Before you open a new center you should find out if there is a need for child care in your area. First, find out what types of child care are currently available in your community. We can help you with this information, or you can check with the NYS Office of Children and Family Services. You can also check the Yellow Pages, parents' newspapers, and other local publications for ads that may give you an idea of how many child care programs already exist in your neighborhood.

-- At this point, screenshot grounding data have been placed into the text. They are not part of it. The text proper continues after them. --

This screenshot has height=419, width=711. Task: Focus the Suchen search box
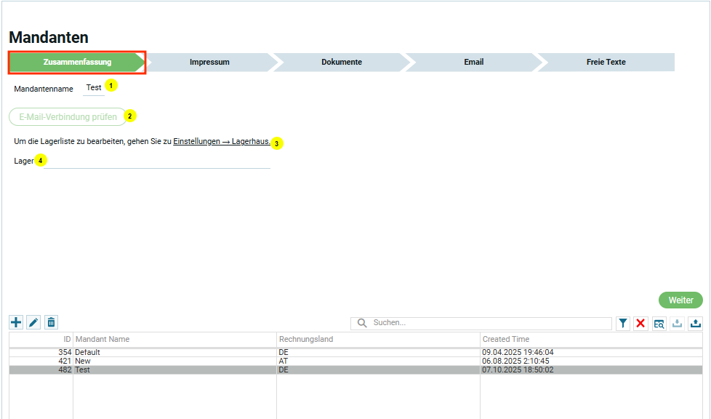coord(487,323)
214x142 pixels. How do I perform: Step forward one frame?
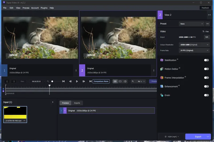click(84, 81)
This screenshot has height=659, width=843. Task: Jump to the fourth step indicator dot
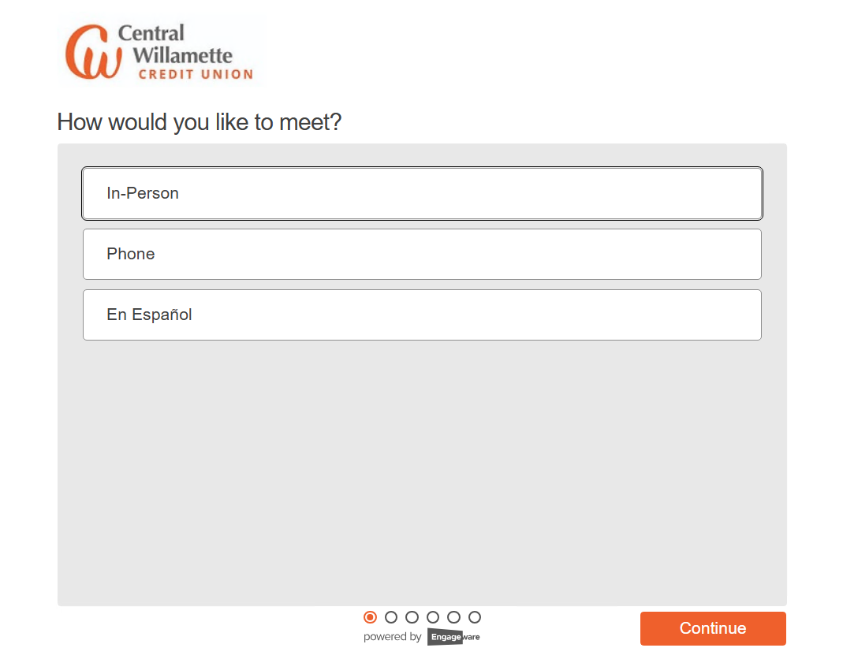click(433, 617)
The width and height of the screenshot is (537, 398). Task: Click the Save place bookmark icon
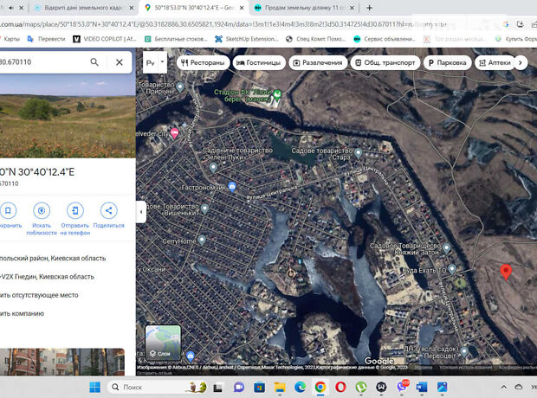point(7,211)
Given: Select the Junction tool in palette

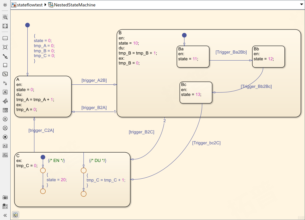Looking at the screenshot, I should pyautogui.click(x=5, y=47).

When gathering this information, you should focus on:

  • Total number of centers in the community
  • Ages of children being offered care
  • Hours offered by other centers; early morning or evening care, and part-time or flexible care
  • Whether centers have waiting lists or a lot of vacancies
  • Location of available centers
  • Demographic information to help you estimate the number of working families with young children in the community

Make Your Program Stand Out

If there are many other centers in your area, you may want to take steps to make your program different. Some options to consider include:

  • Open your center in a different community with higher demand and not enough child care openings
  • Provide non-traditional hours of care not offered by other centers such as evening, weekend, or overnight care
  • Provide higher quality care and pay higher wages than other centers; hire well-educated, experienced staff
  • Offer a type of program or service not available in the community, such as a Montessori, school-age care program, or mildly-ill child care

Facilities and Equipment

One of your primary concerns in starting a program will be determining the location, size, and type of space you need. Things to think about when looking for a space include the child care needs of the local community, zoning, Americans with Disabilities Act regulations, fire and health department regulations, parking needs, and licensing requirements. Contact us for more information.

Business Issues

Every center needs to pay close attention to the business of child care, even if the center is run as a nonprofit. You will need to set up an efficient system to manage the many aspects of running a center. Keep organized records of all your expenses and income. A good record-keeping system will provide the information you need for tax purposes, and will allow you to gauge your income and expenses on a regular basis. Here are some tips for the major business items that should be set up before you open your doors for business:


Tracking Income and Expenses

Develop a bookkeeping system to track each family's fees, payments made, balance outstanding, and other payments. Parents appreciate a receipt for payments, especially if payment is made in cash. Keep your financial records in a secure place. You can request help with developing a system from us or the Small Business Administration in your area.


Expected expenses:

  • Rent or mortgage
  • Salaries and benefits
  • Educational supplies and equipment
  • Food and kitchen supplies
  • Cleaning and diapering supplies
  • Staff professional training and development
  • Advertising costs
  • Insurance
  • Building repairs and maintenance  
  • Legal fees, transportation, office supplies, etc.
The Child and Adult Care Food Program (CACFP) runs a NYS Department of Health program which supports providers. It pays child care providers a part of the money they spent to serve nutritious snacks and meals to the children in their care.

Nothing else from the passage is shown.